Not as many ladies as Kirk, but at least he didn't use his psychic powers to get them.
A captain is only as good as his second in command. Kirk had Spock, which allowed him to be a little more cavalier. Picard had Riker. I wasn’t sure what to make of Riker at first. He was very much like Kirk, had some McCoy mixed in, and a splash of Spock. This helped set him apart from most other characters in Star Trek. Riker was very protective of his captain and the crew, and made sure that he went out of his way to protect them. This allowed Picard to be measured, as more often than not Riker was buying him time. As the show went on, it began to feel like it revolved around Riker’s personal growth more than anyone else, but honestly that would be selling the other characters a little short.
So who to focus on next? Should I write about the logically impressive Data? What about the primordial Worf? The short lived but personal favorite Tasha Yar? Either of the Crushers?
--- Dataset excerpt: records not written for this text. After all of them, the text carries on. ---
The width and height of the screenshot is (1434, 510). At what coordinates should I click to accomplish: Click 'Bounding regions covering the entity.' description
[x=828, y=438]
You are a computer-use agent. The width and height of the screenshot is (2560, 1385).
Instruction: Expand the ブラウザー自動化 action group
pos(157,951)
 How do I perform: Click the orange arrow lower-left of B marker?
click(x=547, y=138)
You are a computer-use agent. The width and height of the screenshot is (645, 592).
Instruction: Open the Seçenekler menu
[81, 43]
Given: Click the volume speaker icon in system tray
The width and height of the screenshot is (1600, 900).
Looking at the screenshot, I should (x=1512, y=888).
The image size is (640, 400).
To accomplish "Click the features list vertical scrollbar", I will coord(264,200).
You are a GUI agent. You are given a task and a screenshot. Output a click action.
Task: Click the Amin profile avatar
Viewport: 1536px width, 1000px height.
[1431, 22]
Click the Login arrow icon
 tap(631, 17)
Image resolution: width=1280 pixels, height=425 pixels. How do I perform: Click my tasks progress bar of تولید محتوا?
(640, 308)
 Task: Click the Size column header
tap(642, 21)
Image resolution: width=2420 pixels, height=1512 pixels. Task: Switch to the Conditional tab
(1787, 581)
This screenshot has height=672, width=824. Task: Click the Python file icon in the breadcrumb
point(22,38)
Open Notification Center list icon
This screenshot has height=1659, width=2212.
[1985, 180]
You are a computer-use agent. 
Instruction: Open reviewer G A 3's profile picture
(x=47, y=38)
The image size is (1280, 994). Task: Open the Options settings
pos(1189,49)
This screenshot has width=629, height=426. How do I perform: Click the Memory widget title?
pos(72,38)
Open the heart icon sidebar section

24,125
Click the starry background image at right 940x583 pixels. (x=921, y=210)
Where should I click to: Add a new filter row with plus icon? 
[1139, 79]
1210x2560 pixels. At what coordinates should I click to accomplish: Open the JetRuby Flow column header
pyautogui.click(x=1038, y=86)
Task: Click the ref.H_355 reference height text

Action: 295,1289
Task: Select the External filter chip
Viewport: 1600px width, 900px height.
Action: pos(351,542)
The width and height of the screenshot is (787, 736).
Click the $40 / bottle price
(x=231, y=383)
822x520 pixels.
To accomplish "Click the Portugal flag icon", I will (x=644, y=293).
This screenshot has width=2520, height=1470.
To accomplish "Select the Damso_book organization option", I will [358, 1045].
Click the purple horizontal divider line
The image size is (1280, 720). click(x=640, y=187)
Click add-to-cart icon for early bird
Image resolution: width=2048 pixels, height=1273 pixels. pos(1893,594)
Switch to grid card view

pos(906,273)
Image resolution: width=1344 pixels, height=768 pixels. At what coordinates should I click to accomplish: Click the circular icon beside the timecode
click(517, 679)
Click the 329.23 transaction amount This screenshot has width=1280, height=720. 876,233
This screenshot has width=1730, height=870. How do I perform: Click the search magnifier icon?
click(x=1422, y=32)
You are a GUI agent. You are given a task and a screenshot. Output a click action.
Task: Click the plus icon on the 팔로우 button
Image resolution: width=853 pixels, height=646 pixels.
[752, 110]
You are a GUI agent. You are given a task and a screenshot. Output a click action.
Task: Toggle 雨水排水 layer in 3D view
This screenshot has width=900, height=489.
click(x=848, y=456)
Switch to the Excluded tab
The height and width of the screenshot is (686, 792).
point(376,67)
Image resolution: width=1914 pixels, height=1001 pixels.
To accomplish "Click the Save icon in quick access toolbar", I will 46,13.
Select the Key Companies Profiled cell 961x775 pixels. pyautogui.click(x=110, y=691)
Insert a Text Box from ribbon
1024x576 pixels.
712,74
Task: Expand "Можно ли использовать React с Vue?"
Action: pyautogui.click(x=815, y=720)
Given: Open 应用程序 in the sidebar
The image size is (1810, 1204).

Love struck La Forge? Or Deanna Troi? How about the characters who showed up every now and then like nerves of steel Ro Laren, the ever insightful Guinan, or the always great Reginald Barclay? And that’s when it hit me. The Next Generation had a crew of depth. They weren’t all on the bridge. They were behind the scenes, running their day to day ops. They were integral, not necessarily on screen, but they added so much character to the crew. This show was more than just the away team commanded by its captain, it's also the people who made sure the away team made it home to a safe and secure ship. They were all important, and I could not limit the crew to just a single third entry.
And what of O'Brien, Gowron and the ever great Q?
Finally, let me talk of the most important part of the show, the Enterprise D. This ship was cool. From holodecks to Ten Forward to detachable saucer sections, the Enterprise D was a true upgrade to the original show’s Enterprise. It was huge, had families living in it, a crew of many species, races, and ethnicities living within, and the ship complimented them all nicely. The Enterprise may hold a very special place in my heart, but the Enterprise D showed a very cool, and very natural evolution of a beloved ship.
Star Trek the Next Generation was great. Its cast gave the show a level of respect to the mythos, while maintaining a level of light heartedness that was needed for a prime time sci-fi show. It was fun, emotional, and questioned not just human to human relations, but how we, as a species, fair in a universe where there are many different species all trying to exist within the same plane. It was the logical next step from the Original Series, and I think Jim Kirk would be very proud of the Enterprise D’s captain and her crew. So what’s next? I guess it time to travel Deep, into Space. 9! … Get it? It’s Deep Space 9 time.
Well captain, I await your adventures in space.